→ SUPPLIED DATA
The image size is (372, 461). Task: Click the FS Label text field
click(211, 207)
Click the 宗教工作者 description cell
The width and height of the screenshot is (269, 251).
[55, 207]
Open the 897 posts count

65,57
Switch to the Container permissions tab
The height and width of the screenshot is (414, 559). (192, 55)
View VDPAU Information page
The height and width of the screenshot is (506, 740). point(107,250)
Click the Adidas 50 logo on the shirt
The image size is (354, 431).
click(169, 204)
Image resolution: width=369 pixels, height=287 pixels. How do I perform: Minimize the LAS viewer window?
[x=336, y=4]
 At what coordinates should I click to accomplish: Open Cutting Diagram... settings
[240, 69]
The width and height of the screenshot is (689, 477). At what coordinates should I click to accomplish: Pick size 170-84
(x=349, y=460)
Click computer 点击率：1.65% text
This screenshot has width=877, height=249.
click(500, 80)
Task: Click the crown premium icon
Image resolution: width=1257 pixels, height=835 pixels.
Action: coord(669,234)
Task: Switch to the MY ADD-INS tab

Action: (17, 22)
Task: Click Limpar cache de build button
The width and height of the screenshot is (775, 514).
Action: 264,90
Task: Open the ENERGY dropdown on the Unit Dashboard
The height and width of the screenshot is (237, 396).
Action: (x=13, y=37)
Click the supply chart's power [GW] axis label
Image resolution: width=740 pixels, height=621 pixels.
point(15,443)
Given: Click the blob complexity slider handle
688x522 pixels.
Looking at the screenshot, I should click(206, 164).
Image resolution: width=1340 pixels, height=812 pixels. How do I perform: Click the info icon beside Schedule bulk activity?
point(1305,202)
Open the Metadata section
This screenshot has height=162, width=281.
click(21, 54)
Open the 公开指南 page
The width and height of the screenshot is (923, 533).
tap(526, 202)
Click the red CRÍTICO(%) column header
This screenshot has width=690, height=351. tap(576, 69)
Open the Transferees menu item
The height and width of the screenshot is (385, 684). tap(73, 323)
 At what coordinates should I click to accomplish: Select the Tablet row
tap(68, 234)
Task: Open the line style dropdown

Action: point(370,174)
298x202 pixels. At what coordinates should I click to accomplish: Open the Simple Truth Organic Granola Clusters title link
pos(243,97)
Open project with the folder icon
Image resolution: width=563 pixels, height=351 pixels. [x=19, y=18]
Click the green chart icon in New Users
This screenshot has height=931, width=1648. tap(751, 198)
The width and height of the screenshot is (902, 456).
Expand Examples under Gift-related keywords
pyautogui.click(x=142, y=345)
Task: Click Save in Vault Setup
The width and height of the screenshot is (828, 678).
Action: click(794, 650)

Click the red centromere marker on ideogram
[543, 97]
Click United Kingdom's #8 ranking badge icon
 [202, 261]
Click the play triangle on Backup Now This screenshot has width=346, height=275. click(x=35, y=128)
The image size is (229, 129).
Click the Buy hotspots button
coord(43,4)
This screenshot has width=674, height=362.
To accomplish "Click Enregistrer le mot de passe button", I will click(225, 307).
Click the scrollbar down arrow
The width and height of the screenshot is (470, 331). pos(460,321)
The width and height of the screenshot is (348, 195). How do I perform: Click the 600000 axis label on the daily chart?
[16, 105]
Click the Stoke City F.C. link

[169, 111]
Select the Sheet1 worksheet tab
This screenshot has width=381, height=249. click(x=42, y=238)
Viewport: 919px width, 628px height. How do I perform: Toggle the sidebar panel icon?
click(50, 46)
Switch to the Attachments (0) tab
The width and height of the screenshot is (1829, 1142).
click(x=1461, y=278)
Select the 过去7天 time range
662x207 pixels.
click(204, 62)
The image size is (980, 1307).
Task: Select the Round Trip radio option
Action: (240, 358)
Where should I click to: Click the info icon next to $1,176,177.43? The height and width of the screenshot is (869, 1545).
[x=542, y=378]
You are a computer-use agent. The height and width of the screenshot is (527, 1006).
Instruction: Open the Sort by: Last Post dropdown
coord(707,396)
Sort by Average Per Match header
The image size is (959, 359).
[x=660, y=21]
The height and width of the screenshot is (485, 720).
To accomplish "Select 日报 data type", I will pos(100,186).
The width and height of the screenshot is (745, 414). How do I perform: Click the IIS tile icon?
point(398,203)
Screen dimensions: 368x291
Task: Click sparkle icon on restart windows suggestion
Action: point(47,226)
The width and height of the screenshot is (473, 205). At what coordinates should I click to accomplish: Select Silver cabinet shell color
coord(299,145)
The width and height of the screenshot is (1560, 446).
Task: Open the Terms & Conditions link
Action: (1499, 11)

→ TASK INSTRUCTIONS
Repeat the entire listing above without changing a word.

→ EXPECTED ANSWER
The image size is (372, 461). Task: Click the FS Label text field
click(211, 207)
Click the 宗教工作者 description cell
The width and height of the screenshot is (269, 251).
[55, 207]
Open the 897 posts count

65,57
Switch to the Container permissions tab
The height and width of the screenshot is (414, 559). (192, 55)
View VDPAU Information page
The height and width of the screenshot is (506, 740). point(107,250)
Click the Adidas 50 logo on the shirt
The image size is (354, 431).
click(169, 204)
Image resolution: width=369 pixels, height=287 pixels. How do I perform: Minimize the LAS viewer window?
[x=336, y=4]
 At what coordinates should I click to accomplish: Open Cutting Diagram... settings
[240, 69]
The width and height of the screenshot is (689, 477). At what coordinates should I click to accomplish: Pick size 170-84
(x=349, y=460)
Click computer 点击率：1.65% text
This screenshot has width=877, height=249.
click(500, 80)
Task: Click the crown premium icon
Image resolution: width=1257 pixels, height=835 pixels.
Action: coord(669,234)
Task: Switch to the MY ADD-INS tab

Action: (17, 22)
Task: Click Limpar cache de build button
The width and height of the screenshot is (775, 514).
Action: 264,90
Task: Open the ENERGY dropdown on the Unit Dashboard
The height and width of the screenshot is (237, 396).
Action: (x=13, y=37)
Click the supply chart's power [GW] axis label
Image resolution: width=740 pixels, height=621 pixels.
point(15,443)
Given: Click the blob complexity slider handle
688x522 pixels.
Looking at the screenshot, I should click(206, 164).
Image resolution: width=1340 pixels, height=812 pixels. How do I perform: Click the info icon beside Schedule bulk activity?
point(1305,202)
Open the Metadata section
This screenshot has height=162, width=281.
click(21, 54)
Open the 公开指南 page
The width and height of the screenshot is (923, 533).
tap(526, 202)
Click the red CRÍTICO(%) column header
This screenshot has width=690, height=351. tap(576, 69)
Open the Transferees menu item
The height and width of the screenshot is (385, 684). tap(73, 323)
 At what coordinates should I click to accomplish: Select the Tablet row
tap(68, 234)
Task: Open the line style dropdown

Action: point(370,174)
298x202 pixels. At what coordinates should I click to accomplish: Open the Simple Truth Organic Granola Clusters title link
pos(243,97)
Open project with the folder icon
Image resolution: width=563 pixels, height=351 pixels. [x=19, y=18]
Click the green chart icon in New Users
This screenshot has height=931, width=1648. tap(751, 198)
The width and height of the screenshot is (902, 456).
Expand Examples under Gift-related keywords
pyautogui.click(x=142, y=345)
Task: Click Save in Vault Setup
The width and height of the screenshot is (828, 678).
Action: click(794, 650)

Click the red centromere marker on ideogram
[543, 97]
Click United Kingdom's #8 ranking badge icon
 [202, 261]
Click the play triangle on Backup Now This screenshot has width=346, height=275. click(x=35, y=128)
The image size is (229, 129).
Click the Buy hotspots button
coord(43,4)
This screenshot has width=674, height=362.
To accomplish "Click Enregistrer le mot de passe button", I will click(225, 307).
Click the scrollbar down arrow
The width and height of the screenshot is (470, 331). pos(460,321)
The width and height of the screenshot is (348, 195). How do I perform: Click the 600000 axis label on the daily chart?
[16, 105]
Click the Stoke City F.C. link

[169, 111]
Select the Sheet1 worksheet tab
This screenshot has width=381, height=249. click(x=42, y=238)
Viewport: 919px width, 628px height. How do I perform: Toggle the sidebar panel icon?
click(50, 46)
Switch to the Attachments (0) tab
The width and height of the screenshot is (1829, 1142).
click(x=1461, y=278)
Select the 过去7天 time range
662x207 pixels.
click(204, 62)
The image size is (980, 1307).
Task: Select the Round Trip radio option
Action: (240, 358)
Where should I click to: Click the info icon next to $1,176,177.43? The height and width of the screenshot is (869, 1545).
[x=542, y=378]
You are a computer-use agent. The height and width of the screenshot is (527, 1006).
Instruction: Open the Sort by: Last Post dropdown
coord(707,396)
Sort by Average Per Match header
The image size is (959, 359).
[x=660, y=21]
The height and width of the screenshot is (485, 720).
To accomplish "Select 日报 data type", I will pos(100,186).
The width and height of the screenshot is (745, 414). How do I perform: Click the IIS tile icon?
point(398,203)
Screen dimensions: 368x291
Task: Click sparkle icon on restart windows suggestion
Action: point(47,226)
The width and height of the screenshot is (473, 205). At what coordinates should I click to accomplish: Select Silver cabinet shell color
coord(299,145)
The width and height of the screenshot is (1560, 446).
Task: Open the Terms & Conditions link
Action: (1499, 11)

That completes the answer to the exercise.